Yazdığı şiirler bu gün bile çoğu Anadolu insanının belliğinde ve
ezberindedir. Bütün zamanların cem
törenlerinde söylenen deyiş ve gülbenklerde mutlak onun adından söz
edilir, deyişleri okunur.
Osmanlı
döneminde iki devlet arasındaki çelişkilerden dolayı Şah İsmail ‘in 16.
yüz yılda büyük bir önemi olmuş olabilir, ancak onun Safavi Kızılbaş
devletinin başkanı olmasının ya da
devlet kurmasının bu kadar Anadolu insanının belleğinde bu nedenle yer
etmesinin mümkün olamayacağı da bir gerçektir.
Şah
Hatayı’nın bu kitabımızın içinde özellikle Anadolu Ereni olarak yer
almasının asıl nedeni onun soylu bir geçmişi, Erdebil gibi bir Seyit
ocağının
güçlü bir kişisi olmasının önemi daha da
büyüktür. Çünkü Şah Hatayı Anadolu Alevilerinden çok şey kazanmış
olmasının yanında, Anadolu Aleviliğine de çok şeyler katmıştır. Bunun
en önemli yönleri cem
törenlerinin biçim ve içeriğinde onun
fikirlerinin ağırlığı, arı bir Türkçe ile söylenen deyişlerindeki
çekicilik ve coşkunun yanında felsefi görüşleriyle de büyük bir öneme
sahiptir.
Şah
Hatayı Hacı Bektaş’a ne kadar çok bağlı olsa da onun ötesinde Hacı
Bektaş Aleviliğine Şiilik unsurlarını çok fazla sokarak biraz daha
İslamlaştırmaya katkı sağlamış olması da
ayrı bir etkidir.
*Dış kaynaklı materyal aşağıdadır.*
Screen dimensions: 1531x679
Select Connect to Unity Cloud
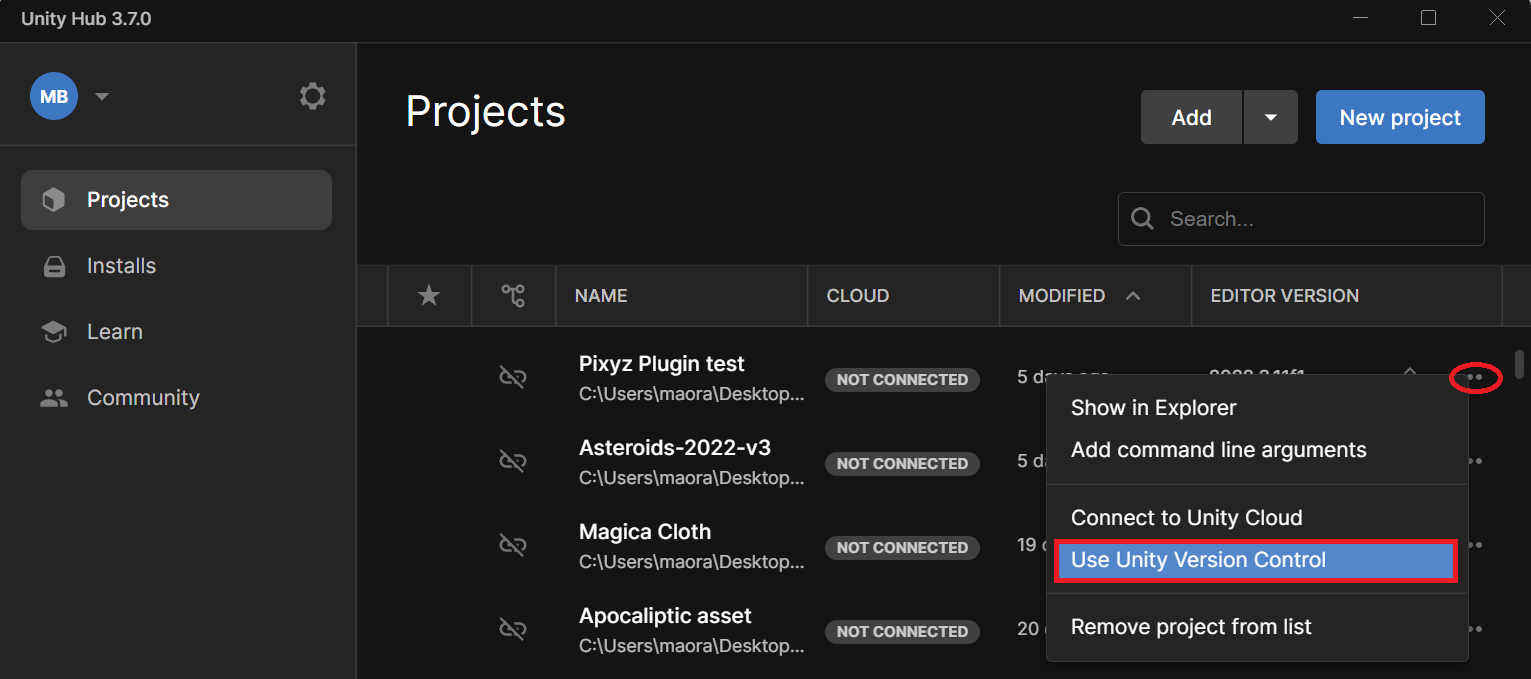(x=1186, y=518)
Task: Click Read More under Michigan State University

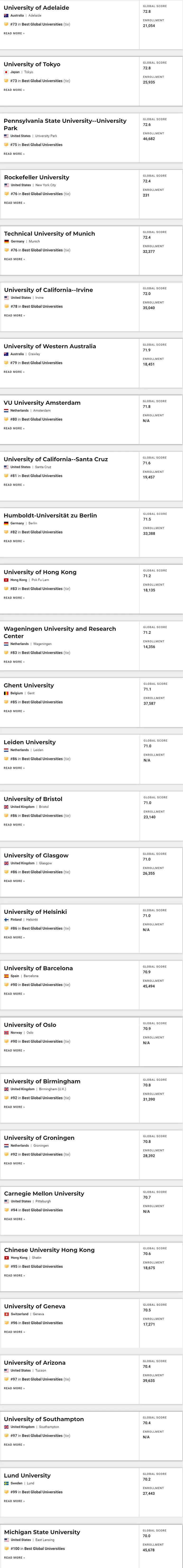Action: tap(14, 1557)
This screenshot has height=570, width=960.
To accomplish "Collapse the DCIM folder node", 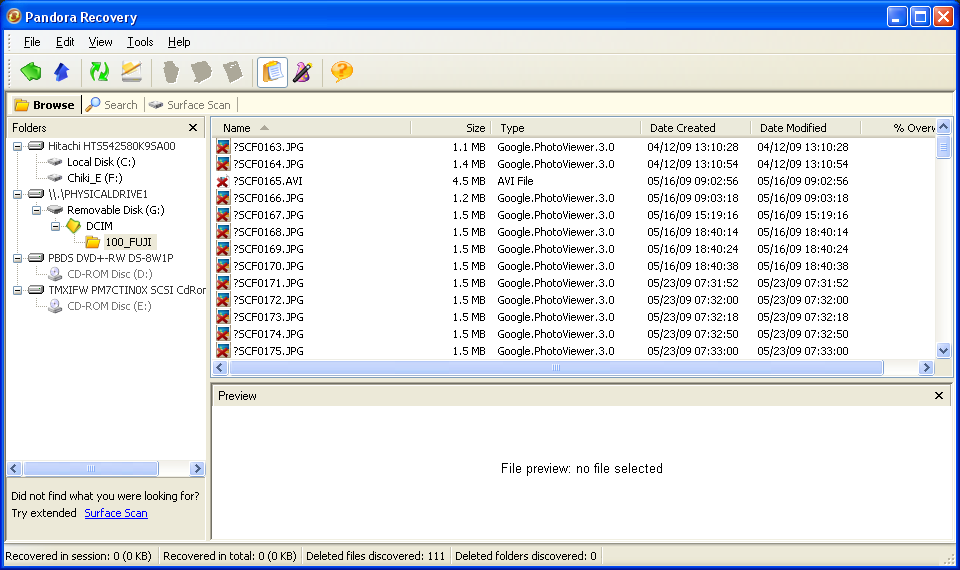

Hacı Bektaş ve 13.yüz yıl Aleviliğinde çok fazla
rastlanmayan 12 İmamcılık geleneği 16. yüz yıl Türkiyesi’nde Şah İsmail
Hatayı ile çok daha
etkili olmuştur.
Şah
Hatayı’nın Türkmen ve Seyit bir aileden gelmesi, Türk bölgelerinde
Erdebil Ocağının bağlılarının olmasını ve Safavi Devletinin kuruluşunda
Şiilikten çok
Türklüğün ön planda olmasının
nedenlerinin başında bu devletin kuruluş aşamasında tüm Türkmen
oymaklarının destek ve birlikte olmasının önemi çok daha açıktır.
Erdebil
Ocağı’nın kökleri çok daha eskilere gider ve Şeyh Safiyüddün’e dayanır.
Şah Hatayı’nı dip dedelerinden Şeyh Safiyüddün, 1334
tarihinde Erdebil’de ölmüş ve öldüğü
yerini avlusuna gömülmüştür. Daha sonra gömütünün üstüne görkemli bir
türbe yaptırılarak bağlılarının sürekli ziyaretgahı haline gelmiştir.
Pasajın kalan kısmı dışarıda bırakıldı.